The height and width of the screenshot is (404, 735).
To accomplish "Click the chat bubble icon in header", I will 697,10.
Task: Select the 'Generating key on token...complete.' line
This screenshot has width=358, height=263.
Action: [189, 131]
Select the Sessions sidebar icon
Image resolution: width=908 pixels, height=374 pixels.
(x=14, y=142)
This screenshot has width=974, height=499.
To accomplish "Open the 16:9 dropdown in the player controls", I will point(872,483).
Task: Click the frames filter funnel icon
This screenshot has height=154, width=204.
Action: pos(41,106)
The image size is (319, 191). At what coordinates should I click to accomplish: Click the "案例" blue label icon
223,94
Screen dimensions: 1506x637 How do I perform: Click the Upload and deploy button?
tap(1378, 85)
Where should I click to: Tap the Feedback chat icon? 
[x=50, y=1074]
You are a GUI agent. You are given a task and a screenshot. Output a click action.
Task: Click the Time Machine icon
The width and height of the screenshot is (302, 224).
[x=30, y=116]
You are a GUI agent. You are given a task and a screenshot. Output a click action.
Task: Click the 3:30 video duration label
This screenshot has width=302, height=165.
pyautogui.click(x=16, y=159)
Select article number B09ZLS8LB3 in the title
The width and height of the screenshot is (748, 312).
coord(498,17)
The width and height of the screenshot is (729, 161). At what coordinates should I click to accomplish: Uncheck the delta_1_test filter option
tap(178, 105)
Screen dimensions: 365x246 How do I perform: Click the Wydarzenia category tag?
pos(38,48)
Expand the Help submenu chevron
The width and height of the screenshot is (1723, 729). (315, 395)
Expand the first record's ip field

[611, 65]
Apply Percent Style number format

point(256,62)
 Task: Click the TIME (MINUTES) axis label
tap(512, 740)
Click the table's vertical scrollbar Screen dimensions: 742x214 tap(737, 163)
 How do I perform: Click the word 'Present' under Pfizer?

[Exercise instructions]: After reading through the records, retype all of them exactly.

[Result of this task]:
The height and width of the screenshot is (404, 735).
To accomplish "Click the chat bubble icon in header", I will 697,10.
Task: Select the 'Generating key on token...complete.' line
This screenshot has width=358, height=263.
Action: [189, 131]
Select the Sessions sidebar icon
Image resolution: width=908 pixels, height=374 pixels.
(x=14, y=142)
This screenshot has width=974, height=499.
To accomplish "Open the 16:9 dropdown in the player controls", I will point(872,483).
Task: Click the frames filter funnel icon
This screenshot has height=154, width=204.
Action: pos(41,106)
The image size is (319, 191). At what coordinates should I click to accomplish: Click the "案例" blue label icon
223,94
Screen dimensions: 1506x637 How do I perform: Click the Upload and deploy button?
tap(1378, 85)
Where should I click to: Tap the Feedback chat icon? 
[x=50, y=1074]
You are a GUI agent. You are given a task and a screenshot. Output a click action.
Task: Click the Time Machine icon
The width and height of the screenshot is (302, 224).
[x=30, y=116]
You are a GUI agent. You are given a task and a screenshot. Output a click action.
Task: Click the 3:30 video duration label
This screenshot has width=302, height=165.
pyautogui.click(x=16, y=159)
Select article number B09ZLS8LB3 in the title
The width and height of the screenshot is (748, 312).
coord(498,17)
The width and height of the screenshot is (729, 161). At what coordinates should I click to accomplish: Uncheck the delta_1_test filter option
tap(178, 105)
Screen dimensions: 365x246 How do I perform: Click the Wydarzenia category tag?
pos(38,48)
Expand the Help submenu chevron
The width and height of the screenshot is (1723, 729). (315, 395)
Expand the first record's ip field

[611, 65]
Apply Percent Style number format

point(256,62)
 Task: Click the TIME (MINUTES) axis label
tap(512, 740)
Click the table's vertical scrollbar Screen dimensions: 742x214 tap(737, 163)
 How do I perform: Click the word 'Present' under Pfizer?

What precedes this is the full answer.